Newspaper Article of Opening of St Patrick’s Cathedral 1921
(From Our Correspondent.)
Our First Friday devotion in honour of the Most Sacred Heart was just lovely in the new church. People did not seem to know where to go. They see new pews instead of the low forms which they had (some of them anyhow) been reprobating for the past quarter of a century. They felt of seemed to feel that they were in a real House of God – Himself residing there. They saw Stations of the Cross, statues, altars, everything almost, which becometh the House of God. And we, the people, got a good lecture on how to behave in the new Home of the Almighty. Talking, gawking, and disfiguring things were among the things we should not do. It is so hard truly. We used to talk and gawk, and we were able to see everybody enter and leave, and were we not able to scan every face, nun and lay person? Now all these things are changed, and reverence and solemn demeanour and proper genuflection are required and expected – quite right, too. The children, too, can’t make it out. Naturally disobedient, pricking and pinching as they used to do. Firing paper bullets, sending loaded pens to the ceiling, dodging the zealous Sister under the desks, making life generally as like as they could to recreation, of course, I mean as far as they could. Everything is so strange to these young people. But, my goodness, it is a grand change for the better, though it will take time to bring these same children to the ordinary. Really you never, or scarcely ever, see a pair of child’s hand joined together in the church. ‘Tis the irreverent life of the school perpetuated in the new surroundings. I suppose all things will come right in time.

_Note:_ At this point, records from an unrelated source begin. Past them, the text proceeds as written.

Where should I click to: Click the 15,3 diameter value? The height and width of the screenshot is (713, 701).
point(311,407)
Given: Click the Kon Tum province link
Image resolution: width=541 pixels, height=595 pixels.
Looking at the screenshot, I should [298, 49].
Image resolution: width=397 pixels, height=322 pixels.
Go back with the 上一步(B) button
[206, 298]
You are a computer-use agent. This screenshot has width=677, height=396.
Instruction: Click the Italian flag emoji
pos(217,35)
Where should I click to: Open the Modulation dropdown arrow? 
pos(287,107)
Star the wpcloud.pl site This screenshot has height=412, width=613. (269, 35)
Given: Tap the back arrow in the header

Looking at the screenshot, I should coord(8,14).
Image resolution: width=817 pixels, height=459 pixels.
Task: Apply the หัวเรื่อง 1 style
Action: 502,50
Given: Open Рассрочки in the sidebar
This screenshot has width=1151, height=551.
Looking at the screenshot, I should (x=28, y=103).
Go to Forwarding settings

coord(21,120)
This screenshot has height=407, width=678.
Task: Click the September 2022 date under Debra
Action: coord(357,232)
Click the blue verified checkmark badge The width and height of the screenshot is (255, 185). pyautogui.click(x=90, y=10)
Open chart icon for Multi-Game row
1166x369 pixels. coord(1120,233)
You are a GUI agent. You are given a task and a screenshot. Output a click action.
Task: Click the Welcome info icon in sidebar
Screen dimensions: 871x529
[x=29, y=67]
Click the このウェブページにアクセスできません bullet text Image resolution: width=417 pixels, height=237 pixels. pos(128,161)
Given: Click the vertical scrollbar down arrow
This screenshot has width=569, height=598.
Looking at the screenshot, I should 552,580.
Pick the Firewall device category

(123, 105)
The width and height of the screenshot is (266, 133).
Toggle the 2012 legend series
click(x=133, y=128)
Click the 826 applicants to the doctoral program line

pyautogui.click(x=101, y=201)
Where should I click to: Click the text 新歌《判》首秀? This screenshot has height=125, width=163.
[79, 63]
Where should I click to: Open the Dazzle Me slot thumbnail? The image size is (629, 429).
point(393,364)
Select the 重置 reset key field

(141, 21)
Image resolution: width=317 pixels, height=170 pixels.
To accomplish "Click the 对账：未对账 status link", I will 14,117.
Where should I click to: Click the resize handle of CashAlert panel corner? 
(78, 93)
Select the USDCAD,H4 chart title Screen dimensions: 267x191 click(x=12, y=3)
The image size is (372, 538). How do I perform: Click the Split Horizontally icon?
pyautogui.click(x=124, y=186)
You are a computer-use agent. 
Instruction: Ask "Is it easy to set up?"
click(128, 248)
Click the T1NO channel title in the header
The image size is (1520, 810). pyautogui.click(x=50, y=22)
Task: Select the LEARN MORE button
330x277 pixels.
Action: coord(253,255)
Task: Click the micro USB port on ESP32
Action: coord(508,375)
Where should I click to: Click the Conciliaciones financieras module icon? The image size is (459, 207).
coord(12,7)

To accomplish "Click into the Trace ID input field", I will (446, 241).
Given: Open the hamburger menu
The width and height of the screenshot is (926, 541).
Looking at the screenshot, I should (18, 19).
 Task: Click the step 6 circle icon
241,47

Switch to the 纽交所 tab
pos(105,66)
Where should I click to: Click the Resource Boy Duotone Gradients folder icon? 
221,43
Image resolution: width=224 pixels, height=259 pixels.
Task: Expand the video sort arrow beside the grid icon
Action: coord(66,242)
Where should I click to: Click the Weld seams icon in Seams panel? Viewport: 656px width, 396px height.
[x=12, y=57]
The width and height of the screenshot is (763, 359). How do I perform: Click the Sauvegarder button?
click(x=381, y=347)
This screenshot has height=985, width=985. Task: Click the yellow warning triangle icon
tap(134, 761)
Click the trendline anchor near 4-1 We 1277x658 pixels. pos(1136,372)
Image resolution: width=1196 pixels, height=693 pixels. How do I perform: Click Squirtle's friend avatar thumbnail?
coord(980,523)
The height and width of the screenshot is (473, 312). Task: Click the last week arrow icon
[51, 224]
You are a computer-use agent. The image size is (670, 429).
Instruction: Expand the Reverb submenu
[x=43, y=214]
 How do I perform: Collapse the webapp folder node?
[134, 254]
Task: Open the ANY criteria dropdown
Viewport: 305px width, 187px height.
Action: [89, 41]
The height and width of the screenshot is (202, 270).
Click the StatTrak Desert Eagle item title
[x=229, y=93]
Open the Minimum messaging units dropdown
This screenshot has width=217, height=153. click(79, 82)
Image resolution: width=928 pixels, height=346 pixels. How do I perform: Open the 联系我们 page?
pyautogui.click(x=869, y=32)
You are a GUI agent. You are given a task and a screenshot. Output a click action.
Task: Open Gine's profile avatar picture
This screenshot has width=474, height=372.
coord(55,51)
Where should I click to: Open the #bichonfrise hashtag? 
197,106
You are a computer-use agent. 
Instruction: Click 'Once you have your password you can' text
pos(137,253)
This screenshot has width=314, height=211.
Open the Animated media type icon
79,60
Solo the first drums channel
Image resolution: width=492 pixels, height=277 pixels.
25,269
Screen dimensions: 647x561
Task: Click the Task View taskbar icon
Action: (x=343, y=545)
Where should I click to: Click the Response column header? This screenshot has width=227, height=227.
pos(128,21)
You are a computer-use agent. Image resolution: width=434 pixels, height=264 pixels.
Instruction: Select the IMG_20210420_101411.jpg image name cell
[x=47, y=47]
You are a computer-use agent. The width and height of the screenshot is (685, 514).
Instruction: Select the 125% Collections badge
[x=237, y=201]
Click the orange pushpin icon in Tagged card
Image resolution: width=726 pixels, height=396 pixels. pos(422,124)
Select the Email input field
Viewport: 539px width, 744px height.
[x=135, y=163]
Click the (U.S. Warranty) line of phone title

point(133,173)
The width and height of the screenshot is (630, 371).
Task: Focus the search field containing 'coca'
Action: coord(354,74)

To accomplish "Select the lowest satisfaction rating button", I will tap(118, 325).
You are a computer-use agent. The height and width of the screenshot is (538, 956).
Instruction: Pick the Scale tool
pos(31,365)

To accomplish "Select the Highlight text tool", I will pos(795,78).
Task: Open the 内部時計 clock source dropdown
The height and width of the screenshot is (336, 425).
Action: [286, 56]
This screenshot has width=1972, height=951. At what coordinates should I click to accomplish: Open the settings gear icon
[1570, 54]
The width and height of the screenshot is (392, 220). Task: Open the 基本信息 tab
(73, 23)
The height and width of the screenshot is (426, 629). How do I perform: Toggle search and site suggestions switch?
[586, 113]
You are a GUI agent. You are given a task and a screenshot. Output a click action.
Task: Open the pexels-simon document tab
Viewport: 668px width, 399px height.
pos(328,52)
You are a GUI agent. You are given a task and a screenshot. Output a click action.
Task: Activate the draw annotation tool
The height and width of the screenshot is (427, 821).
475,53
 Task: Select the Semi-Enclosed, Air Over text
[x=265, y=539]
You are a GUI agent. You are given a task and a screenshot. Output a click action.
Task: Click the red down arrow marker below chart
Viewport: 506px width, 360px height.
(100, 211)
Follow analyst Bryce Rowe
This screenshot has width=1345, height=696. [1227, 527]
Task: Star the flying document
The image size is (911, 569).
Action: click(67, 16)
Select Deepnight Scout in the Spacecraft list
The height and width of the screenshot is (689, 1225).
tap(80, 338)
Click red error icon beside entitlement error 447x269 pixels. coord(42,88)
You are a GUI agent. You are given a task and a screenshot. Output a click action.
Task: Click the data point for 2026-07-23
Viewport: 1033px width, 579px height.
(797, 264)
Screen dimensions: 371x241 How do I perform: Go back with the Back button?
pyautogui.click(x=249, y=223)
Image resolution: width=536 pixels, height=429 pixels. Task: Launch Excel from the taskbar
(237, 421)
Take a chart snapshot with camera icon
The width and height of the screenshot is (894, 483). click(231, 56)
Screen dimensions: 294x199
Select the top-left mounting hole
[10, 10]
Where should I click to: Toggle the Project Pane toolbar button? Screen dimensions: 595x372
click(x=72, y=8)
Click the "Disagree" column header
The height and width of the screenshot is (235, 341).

Another apparent difficulty which was foreseen and anxiously discussed was how to keep the church and the altar and all things appertaining to each or both. But it’s quite a surprising thing to see many people have decorated the altar before, and how many knew how to lay out the vestments and so forth, and thus this trouble is wiped out before it had time to show itself.
Then, on Sunday night, the first of the month, we have been having a Procession of Reparation to Jesus in His Life in the Blessed Sacrament. People said what about the little angels and the singing and the flowering of the path before the Lord of the Altar? Well, we had our first procession. A vast crowd of people was present, the little “angels” were there: their flowers and baskets as sweet as ever, and good ladies kept them in order, and the whole ceremony was ever so sweet. Messrs. Buckley, Boor. Shanahan, and Dr. Flynn carried the canopy. It would seem that when things are done honestly for God, He finds the means, the men and women, the money-the everything useful or necessary to bring glory to His Name. We hear that often enough, too-so that I need not labour it.
Mrs. Smyth, Mrs. Barnard, and old Mr. Shanahan could not, owing to illness, come to the ceremony. By a contraption somewhat like a miracle, Mrs. Veale got there-though she had been ill for seven or eight weeks immediately before. She was longing to be present, and god found the means of locomotion. Her case reminds one or the prophetess Anna in a limited way. She longed ever so much to see the shrine erected to Our Lord, and she has seen it, and indeed may see it many times again. I hope she does, too.
There were a few minor accidents on Sunday night. One fell, and then another tripped, over some debris, and then another made an unexpected foot drop and so forth. They fell softly and cautiously, and, thank the Lord, they are all about and smiling the while.
On Sunday morning the Archdeacon preached on the Epistle at early Mass, dwelling especially on the lessons inculcated by St. Paul, of purity of faith, and practice-fearless and uncompromising; unity in common prayer, and unity or friendliness towards one another. At the second Mass he preached on the Gospel, giving us the message of St. John the Baptist, and explaining the preparation for Christmas expected from us during Advent. At evening devotions he continued his lectures on the “Forgiveness of Sin” the tenth article of the Apostles’ Creed.